### Task to complete
The answer must be an exact copy of the lines from the one with "Given: Click the Total £47.00 amount" through the final line of the records below, with no pictures.

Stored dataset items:
::::::
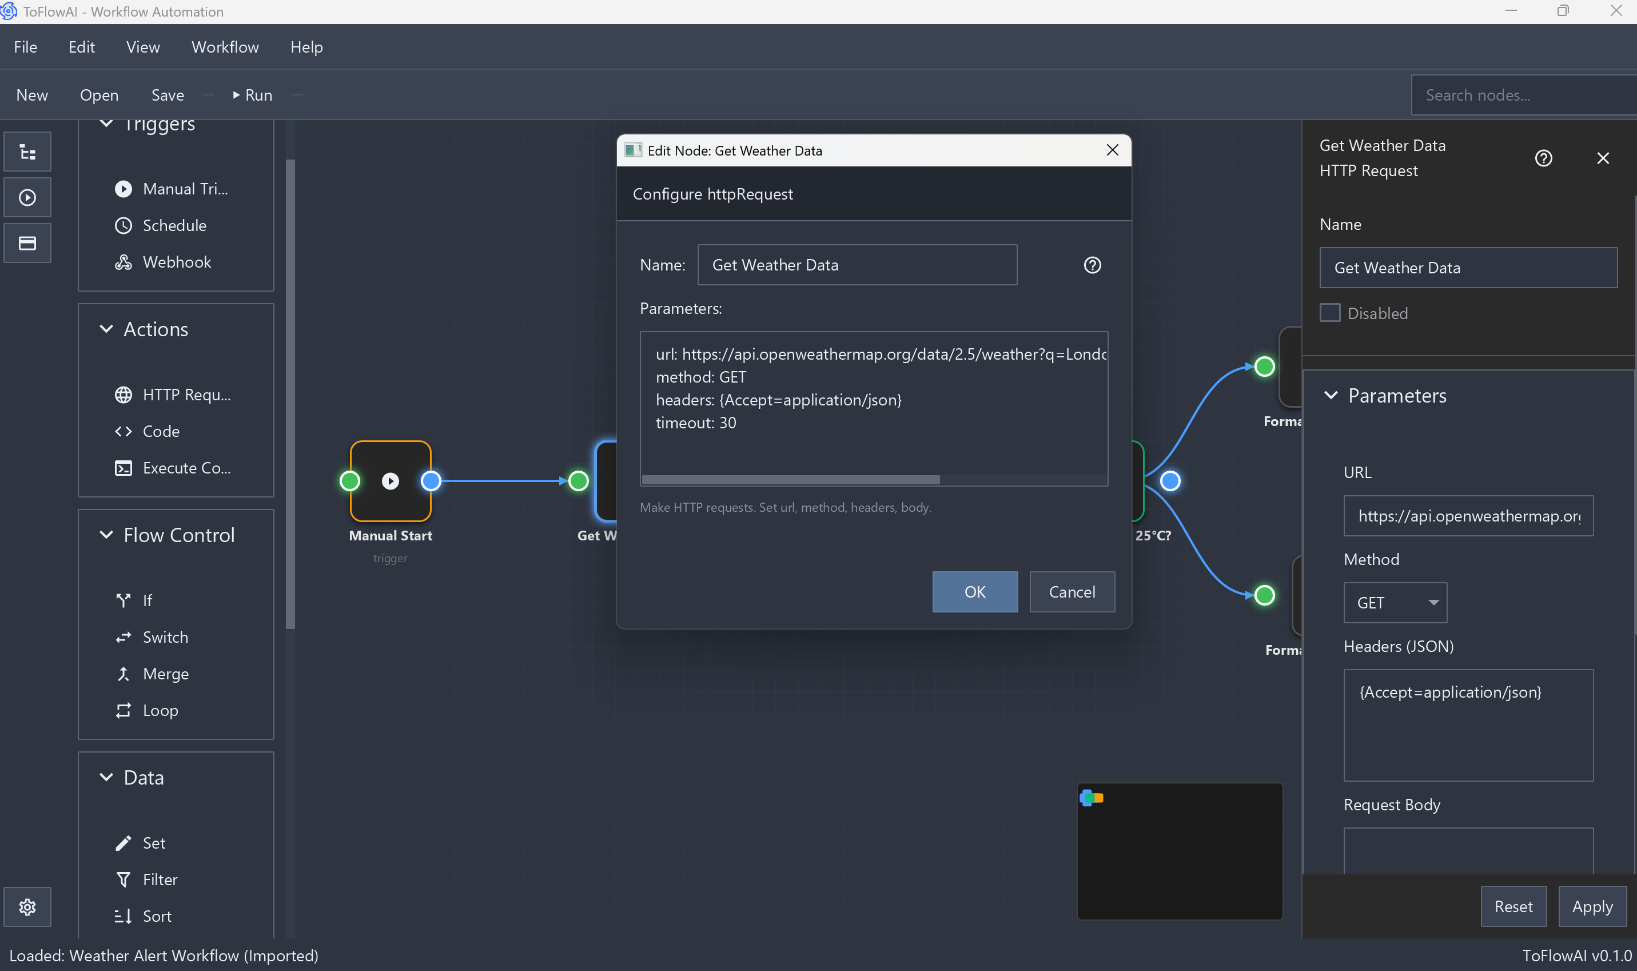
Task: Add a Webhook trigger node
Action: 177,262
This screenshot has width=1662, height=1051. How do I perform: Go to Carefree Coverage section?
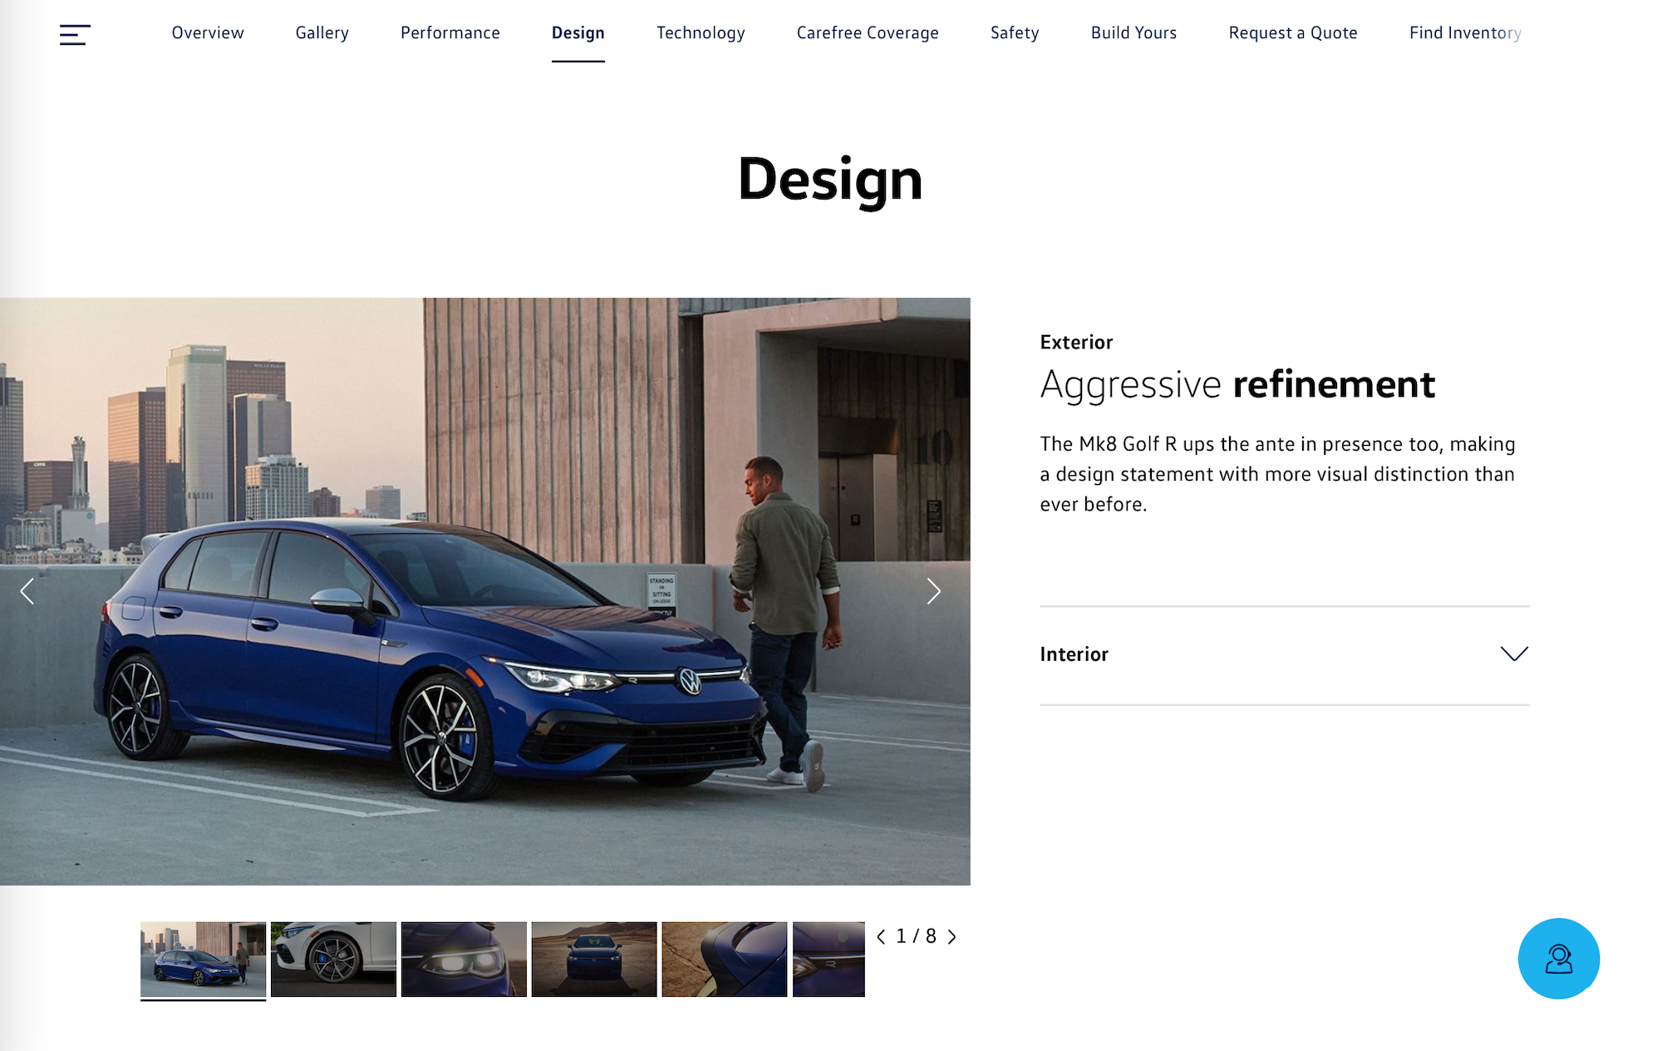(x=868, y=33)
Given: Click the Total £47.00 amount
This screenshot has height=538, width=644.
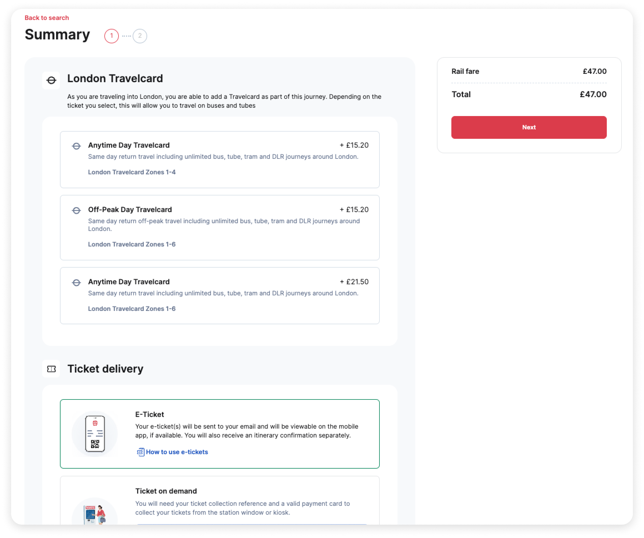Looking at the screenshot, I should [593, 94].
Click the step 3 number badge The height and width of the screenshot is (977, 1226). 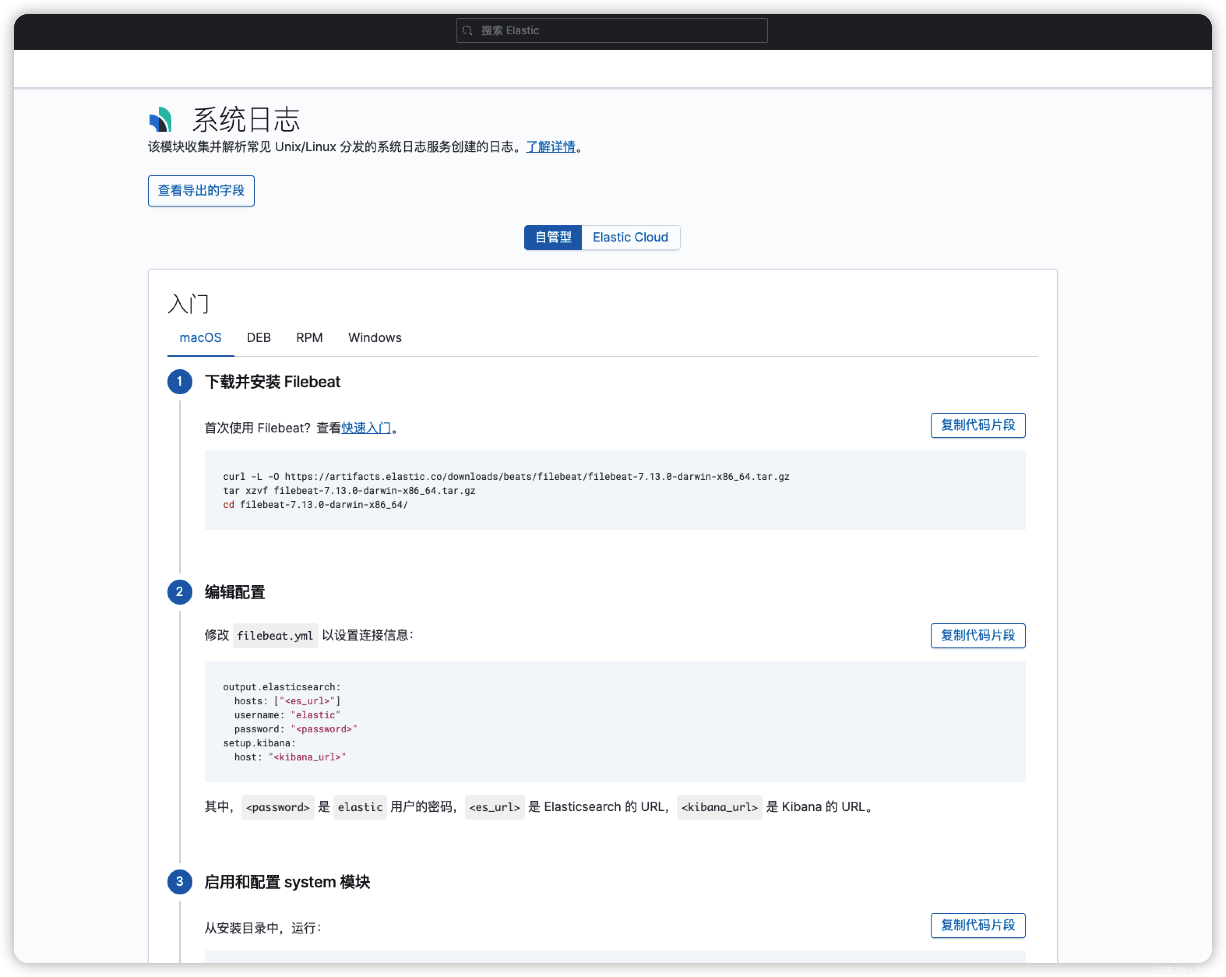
::::::
### Reply to the exercise
Given: Click the Total £47.00 amount
This screenshot has height=538, width=644.
Looking at the screenshot, I should [593, 94].
Click the step 3 number badge The height and width of the screenshot is (977, 1226). 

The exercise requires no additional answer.